Content starts
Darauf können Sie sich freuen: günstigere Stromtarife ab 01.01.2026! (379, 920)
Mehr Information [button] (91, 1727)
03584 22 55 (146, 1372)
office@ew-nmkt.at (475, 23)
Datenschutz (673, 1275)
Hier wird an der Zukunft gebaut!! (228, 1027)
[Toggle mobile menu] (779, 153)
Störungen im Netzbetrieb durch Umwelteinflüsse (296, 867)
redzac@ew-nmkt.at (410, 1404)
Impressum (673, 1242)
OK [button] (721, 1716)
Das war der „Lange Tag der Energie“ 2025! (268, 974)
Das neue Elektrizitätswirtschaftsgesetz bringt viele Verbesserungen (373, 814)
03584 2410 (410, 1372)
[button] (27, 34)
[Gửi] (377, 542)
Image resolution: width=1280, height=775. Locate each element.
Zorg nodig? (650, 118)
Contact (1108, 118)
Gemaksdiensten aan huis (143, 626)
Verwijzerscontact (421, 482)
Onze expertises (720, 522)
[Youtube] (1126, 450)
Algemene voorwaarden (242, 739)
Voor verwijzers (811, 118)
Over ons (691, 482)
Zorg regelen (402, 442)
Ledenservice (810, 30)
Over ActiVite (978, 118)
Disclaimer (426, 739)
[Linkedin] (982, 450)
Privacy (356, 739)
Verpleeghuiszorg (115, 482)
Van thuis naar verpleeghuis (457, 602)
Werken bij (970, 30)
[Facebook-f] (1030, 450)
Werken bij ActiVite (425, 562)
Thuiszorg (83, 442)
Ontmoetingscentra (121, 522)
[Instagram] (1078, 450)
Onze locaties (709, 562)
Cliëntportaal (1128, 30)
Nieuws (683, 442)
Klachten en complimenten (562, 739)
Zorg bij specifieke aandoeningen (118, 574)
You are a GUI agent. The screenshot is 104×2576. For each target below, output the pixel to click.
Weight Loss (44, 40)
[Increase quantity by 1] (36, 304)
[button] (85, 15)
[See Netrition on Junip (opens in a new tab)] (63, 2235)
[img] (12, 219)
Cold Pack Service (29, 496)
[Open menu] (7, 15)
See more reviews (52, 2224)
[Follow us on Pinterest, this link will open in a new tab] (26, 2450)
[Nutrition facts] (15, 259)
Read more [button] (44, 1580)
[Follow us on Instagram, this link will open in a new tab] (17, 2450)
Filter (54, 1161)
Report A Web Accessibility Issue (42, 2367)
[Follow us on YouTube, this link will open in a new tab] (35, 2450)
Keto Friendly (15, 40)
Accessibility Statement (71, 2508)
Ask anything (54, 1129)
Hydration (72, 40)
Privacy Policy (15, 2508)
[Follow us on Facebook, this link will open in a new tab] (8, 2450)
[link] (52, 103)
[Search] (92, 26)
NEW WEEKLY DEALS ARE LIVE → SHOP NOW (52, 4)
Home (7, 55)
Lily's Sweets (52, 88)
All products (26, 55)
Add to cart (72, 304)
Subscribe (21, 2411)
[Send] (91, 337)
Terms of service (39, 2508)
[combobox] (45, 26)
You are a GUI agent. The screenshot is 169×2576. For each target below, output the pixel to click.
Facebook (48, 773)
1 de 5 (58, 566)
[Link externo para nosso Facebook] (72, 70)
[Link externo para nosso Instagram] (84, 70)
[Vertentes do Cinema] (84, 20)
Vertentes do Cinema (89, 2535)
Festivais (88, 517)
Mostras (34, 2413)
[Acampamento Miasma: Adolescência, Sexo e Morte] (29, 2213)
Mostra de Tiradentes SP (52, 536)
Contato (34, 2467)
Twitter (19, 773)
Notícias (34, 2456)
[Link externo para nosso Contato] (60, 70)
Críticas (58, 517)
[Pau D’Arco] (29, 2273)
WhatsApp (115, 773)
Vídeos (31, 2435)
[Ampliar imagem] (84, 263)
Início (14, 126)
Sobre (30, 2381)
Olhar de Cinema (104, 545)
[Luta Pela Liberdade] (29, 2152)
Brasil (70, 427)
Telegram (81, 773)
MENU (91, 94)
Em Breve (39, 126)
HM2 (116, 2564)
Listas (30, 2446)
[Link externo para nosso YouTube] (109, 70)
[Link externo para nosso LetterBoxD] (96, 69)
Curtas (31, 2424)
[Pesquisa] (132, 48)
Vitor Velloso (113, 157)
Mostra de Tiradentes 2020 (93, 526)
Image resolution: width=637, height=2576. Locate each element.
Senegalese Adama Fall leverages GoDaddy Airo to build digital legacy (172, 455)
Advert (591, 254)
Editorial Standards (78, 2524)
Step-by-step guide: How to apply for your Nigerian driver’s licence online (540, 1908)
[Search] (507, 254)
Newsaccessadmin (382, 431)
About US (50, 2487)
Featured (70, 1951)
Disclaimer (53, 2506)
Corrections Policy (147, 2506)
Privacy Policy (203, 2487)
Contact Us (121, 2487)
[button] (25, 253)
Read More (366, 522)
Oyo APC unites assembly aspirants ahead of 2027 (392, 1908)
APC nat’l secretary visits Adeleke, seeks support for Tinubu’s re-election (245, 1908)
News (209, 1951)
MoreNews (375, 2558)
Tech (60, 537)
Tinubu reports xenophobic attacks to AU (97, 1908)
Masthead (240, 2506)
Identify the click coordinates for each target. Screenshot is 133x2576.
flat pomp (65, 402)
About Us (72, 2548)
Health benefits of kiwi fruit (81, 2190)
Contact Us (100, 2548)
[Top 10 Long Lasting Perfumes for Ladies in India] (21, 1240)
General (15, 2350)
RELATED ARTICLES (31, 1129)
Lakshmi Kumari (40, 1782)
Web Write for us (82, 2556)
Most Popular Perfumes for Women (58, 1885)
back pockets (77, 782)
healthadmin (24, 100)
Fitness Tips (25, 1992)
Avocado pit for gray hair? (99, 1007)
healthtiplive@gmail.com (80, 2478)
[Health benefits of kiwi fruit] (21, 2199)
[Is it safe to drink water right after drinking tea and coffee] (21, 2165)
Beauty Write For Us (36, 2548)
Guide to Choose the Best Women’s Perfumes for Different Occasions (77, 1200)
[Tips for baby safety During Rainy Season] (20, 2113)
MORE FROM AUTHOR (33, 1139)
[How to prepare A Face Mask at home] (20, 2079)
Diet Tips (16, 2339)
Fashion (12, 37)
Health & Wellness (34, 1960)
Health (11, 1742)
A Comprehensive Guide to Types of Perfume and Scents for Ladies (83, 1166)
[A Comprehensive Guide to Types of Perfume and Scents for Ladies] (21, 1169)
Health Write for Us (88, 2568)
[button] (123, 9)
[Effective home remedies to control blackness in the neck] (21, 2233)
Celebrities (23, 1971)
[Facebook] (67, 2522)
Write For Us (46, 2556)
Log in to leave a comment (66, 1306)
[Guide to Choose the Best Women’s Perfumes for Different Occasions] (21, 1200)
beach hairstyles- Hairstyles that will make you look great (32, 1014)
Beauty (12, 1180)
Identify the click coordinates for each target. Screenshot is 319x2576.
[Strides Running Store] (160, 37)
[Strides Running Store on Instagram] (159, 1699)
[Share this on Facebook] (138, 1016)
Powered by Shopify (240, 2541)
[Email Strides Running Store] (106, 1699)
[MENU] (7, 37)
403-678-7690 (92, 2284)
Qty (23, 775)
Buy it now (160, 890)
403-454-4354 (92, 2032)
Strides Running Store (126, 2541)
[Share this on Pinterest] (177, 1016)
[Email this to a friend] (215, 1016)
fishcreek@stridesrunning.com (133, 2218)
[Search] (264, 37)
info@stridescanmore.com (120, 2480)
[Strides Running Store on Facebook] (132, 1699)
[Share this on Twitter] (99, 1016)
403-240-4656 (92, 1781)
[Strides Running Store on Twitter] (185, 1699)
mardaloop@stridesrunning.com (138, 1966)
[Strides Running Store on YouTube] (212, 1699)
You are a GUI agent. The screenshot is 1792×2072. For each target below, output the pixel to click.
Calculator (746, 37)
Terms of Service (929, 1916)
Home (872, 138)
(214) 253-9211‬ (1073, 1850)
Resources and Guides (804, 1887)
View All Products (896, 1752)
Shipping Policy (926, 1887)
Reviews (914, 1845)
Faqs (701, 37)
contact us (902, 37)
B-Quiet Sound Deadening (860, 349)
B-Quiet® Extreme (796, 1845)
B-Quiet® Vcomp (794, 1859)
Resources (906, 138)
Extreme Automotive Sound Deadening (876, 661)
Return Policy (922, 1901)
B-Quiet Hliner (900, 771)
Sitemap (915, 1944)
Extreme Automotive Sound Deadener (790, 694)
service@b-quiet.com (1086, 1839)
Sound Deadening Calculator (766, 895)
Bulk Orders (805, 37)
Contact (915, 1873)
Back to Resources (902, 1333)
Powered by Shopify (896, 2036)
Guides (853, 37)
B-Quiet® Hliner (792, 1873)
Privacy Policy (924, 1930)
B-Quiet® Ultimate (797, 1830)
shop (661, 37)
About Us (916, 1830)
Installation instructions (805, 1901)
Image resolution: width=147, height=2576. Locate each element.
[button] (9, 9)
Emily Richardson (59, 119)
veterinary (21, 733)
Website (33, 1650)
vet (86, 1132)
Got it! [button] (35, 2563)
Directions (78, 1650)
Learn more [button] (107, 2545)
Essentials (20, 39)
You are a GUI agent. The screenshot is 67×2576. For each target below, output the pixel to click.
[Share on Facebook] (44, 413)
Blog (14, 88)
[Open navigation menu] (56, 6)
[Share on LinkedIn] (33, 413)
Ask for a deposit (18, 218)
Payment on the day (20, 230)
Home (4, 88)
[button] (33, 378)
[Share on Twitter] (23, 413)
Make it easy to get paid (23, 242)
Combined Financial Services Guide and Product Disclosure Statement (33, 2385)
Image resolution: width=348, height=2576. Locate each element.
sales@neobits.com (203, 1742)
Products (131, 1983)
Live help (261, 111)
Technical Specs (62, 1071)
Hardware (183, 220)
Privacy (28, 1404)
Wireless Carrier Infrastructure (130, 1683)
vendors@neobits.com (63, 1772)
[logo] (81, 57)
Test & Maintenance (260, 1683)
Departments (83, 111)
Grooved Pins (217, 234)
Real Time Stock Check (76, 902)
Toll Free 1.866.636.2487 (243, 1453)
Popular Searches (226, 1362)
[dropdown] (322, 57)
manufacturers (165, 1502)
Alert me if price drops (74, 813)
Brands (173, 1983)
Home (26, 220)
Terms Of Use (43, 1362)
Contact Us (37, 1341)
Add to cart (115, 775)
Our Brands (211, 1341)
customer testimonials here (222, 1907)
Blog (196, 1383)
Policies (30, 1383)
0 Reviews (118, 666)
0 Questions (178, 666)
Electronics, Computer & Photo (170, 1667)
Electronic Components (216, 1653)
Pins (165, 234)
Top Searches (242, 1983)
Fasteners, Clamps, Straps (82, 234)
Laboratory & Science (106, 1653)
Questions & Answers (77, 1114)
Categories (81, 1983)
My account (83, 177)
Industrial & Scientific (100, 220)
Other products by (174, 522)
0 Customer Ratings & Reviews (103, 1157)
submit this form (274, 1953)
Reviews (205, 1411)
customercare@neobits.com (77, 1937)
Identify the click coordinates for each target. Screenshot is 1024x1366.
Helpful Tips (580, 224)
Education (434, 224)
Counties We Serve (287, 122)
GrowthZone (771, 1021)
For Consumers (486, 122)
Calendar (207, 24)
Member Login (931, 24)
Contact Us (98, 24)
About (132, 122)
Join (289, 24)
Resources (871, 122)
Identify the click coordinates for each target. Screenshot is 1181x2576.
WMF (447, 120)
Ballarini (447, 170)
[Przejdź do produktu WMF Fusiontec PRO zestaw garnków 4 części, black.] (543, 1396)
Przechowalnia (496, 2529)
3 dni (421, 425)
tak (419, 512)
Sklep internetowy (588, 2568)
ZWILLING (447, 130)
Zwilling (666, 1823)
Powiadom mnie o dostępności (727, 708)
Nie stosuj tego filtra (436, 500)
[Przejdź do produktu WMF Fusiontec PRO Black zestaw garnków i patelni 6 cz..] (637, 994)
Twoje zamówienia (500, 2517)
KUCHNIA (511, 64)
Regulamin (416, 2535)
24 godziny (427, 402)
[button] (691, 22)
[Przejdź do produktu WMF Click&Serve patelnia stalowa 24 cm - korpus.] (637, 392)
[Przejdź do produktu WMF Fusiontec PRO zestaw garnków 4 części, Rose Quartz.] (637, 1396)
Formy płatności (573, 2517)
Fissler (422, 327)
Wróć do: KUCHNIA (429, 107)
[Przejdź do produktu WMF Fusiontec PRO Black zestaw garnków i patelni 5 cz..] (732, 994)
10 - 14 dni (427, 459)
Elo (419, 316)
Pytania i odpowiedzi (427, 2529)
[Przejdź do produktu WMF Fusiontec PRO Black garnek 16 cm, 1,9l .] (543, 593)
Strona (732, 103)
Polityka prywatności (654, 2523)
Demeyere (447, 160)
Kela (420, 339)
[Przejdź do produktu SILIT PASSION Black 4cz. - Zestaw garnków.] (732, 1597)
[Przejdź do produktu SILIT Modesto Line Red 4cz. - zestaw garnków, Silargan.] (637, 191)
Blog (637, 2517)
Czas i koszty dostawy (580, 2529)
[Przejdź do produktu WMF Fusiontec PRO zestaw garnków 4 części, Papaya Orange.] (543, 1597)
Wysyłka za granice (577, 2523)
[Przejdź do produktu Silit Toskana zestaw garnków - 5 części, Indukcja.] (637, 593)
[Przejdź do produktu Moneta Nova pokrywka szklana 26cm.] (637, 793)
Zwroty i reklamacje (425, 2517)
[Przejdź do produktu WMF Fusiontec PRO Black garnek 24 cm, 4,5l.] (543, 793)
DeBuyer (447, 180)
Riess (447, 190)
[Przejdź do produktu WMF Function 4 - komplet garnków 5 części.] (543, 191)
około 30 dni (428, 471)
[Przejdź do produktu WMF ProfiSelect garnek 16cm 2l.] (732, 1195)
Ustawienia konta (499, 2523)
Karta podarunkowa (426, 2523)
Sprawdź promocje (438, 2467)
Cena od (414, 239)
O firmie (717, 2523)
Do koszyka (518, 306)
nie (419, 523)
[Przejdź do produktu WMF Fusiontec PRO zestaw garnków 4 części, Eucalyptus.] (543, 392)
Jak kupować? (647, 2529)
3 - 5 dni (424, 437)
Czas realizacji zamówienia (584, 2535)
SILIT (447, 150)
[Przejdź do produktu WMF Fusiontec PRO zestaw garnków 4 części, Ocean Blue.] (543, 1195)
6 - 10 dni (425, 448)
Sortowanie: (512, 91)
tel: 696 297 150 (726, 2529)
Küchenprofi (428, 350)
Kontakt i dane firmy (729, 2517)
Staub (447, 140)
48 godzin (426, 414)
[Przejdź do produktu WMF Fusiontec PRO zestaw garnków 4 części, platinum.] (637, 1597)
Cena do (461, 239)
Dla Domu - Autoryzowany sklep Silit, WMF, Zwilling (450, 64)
Content ends
AIM OF THE EXERCISE
In the listing above, find each line with the word "Privacy" and copy it.

SOLUTION
Privacy (356, 739)
Privacy Policy (15, 2508)
Privacy Policy (203, 2487)
Privacy Policy (924, 1930)
Privacy (28, 1404)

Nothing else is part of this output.